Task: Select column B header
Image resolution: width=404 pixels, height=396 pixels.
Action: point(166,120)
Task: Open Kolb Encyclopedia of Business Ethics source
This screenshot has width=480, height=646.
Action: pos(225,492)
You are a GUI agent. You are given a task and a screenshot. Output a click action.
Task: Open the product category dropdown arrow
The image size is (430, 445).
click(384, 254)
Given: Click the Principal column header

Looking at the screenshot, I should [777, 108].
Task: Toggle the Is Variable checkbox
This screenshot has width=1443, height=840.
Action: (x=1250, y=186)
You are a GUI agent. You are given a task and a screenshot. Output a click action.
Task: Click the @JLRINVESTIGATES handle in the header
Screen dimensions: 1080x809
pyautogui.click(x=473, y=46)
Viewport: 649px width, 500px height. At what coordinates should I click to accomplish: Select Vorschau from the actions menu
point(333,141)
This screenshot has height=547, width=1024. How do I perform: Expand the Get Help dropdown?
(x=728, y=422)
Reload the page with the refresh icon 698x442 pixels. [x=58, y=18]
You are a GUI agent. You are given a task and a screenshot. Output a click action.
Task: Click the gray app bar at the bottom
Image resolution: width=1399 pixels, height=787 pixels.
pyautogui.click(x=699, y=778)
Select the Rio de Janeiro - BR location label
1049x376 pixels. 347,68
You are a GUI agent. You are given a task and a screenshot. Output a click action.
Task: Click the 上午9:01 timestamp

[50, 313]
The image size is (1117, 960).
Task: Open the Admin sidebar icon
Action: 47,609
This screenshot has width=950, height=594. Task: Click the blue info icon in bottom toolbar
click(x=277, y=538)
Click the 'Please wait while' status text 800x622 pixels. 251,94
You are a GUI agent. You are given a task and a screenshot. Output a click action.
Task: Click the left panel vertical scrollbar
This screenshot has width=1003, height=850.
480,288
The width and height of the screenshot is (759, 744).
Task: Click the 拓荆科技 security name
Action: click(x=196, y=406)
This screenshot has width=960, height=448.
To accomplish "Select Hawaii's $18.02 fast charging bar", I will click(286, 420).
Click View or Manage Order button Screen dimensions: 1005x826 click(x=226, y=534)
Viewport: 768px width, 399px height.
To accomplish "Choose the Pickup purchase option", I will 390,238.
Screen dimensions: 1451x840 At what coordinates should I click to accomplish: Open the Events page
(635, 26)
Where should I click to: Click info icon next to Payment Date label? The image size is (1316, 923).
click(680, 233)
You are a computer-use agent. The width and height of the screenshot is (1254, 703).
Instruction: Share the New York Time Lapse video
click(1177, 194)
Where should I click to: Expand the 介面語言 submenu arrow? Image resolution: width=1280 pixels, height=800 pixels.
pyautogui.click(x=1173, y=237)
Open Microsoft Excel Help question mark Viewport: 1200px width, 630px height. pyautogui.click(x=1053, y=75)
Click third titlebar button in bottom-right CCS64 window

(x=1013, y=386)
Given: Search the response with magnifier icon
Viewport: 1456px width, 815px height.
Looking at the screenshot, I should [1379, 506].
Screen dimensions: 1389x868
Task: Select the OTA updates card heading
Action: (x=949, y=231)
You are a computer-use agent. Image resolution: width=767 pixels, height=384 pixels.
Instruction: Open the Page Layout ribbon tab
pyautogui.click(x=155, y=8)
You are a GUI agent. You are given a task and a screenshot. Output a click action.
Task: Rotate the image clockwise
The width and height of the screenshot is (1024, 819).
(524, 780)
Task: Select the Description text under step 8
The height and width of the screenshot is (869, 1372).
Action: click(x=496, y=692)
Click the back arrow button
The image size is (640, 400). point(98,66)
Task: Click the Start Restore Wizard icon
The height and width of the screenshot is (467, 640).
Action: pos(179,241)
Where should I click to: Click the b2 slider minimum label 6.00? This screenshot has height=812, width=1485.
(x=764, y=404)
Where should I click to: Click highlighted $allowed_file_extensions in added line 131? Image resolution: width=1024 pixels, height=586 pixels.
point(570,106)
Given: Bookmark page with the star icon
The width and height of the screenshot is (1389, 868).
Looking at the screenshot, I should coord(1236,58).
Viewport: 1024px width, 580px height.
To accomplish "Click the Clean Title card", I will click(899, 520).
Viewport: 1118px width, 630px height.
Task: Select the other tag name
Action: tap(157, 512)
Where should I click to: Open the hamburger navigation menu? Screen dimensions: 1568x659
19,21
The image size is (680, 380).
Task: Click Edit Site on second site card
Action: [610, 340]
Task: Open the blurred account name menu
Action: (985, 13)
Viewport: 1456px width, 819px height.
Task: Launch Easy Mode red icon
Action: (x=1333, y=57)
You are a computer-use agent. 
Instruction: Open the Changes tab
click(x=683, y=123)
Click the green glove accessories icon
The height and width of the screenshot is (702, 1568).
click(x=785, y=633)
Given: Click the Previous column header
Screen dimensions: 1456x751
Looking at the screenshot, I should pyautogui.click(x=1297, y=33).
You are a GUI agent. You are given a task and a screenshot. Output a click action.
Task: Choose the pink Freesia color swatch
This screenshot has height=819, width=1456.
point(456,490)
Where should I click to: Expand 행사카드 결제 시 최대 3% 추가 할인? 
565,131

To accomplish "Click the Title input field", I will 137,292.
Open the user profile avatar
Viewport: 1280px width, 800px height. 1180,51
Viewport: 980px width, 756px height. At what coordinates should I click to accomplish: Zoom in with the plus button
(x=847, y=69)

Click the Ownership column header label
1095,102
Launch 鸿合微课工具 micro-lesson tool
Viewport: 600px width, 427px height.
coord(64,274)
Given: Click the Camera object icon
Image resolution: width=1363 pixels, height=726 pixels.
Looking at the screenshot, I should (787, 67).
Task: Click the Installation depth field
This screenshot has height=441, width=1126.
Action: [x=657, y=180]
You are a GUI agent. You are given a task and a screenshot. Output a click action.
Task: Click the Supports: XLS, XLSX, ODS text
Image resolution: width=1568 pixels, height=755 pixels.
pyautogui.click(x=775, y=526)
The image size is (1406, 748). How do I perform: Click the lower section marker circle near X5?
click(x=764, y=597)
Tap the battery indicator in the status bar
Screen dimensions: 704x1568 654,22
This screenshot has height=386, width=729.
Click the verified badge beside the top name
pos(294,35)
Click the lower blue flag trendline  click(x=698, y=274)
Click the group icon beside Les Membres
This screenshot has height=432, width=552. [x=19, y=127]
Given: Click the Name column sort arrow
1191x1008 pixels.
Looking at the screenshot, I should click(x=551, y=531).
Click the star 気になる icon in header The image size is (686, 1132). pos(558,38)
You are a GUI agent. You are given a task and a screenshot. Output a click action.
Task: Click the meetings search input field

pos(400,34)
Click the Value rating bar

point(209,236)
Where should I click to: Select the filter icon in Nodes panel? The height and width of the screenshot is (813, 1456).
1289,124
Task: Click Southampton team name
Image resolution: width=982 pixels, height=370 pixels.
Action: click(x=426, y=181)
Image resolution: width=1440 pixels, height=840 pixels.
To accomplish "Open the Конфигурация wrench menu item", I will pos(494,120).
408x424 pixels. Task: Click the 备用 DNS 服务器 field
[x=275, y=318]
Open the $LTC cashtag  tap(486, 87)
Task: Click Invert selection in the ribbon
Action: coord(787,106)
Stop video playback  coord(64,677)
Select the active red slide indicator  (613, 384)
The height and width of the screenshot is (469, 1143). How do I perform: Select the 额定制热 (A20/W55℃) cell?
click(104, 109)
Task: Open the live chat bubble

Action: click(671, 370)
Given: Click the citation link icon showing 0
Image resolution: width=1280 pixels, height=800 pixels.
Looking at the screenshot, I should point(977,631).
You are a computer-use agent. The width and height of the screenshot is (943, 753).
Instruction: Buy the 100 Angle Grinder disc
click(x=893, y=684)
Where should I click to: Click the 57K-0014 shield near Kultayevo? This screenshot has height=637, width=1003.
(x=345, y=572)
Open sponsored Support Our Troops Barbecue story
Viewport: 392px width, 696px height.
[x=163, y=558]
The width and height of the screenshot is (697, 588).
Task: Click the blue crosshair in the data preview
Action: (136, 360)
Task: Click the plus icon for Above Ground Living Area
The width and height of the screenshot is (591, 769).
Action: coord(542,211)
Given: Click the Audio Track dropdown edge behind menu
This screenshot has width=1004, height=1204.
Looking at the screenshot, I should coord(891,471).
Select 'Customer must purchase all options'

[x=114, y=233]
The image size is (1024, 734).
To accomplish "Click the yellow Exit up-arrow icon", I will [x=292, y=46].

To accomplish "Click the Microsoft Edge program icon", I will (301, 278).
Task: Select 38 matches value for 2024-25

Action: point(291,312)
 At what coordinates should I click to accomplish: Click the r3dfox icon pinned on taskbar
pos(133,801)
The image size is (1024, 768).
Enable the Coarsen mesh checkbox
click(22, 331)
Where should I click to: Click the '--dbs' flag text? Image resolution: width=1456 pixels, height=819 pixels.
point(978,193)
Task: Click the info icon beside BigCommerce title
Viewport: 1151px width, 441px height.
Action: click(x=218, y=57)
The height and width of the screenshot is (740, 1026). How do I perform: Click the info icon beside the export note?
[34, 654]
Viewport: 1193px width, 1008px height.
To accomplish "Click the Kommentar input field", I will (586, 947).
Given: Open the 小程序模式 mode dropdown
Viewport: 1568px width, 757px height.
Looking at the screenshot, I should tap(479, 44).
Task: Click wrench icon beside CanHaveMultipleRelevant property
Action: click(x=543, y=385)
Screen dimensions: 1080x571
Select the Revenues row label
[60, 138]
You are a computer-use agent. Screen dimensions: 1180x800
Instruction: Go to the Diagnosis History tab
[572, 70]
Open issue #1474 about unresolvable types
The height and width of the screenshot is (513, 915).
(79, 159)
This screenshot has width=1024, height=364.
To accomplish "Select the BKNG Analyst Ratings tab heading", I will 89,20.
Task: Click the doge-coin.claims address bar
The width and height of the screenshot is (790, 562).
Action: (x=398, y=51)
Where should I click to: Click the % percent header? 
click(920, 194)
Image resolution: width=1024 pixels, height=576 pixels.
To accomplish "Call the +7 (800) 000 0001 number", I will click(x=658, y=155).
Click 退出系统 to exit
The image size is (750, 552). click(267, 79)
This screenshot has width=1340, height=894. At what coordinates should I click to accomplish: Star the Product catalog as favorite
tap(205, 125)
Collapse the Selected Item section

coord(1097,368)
• • • •
# Your goal
How many lines of the entries contain the string "Choose"? Answer with a number and no other words.

# Task output
2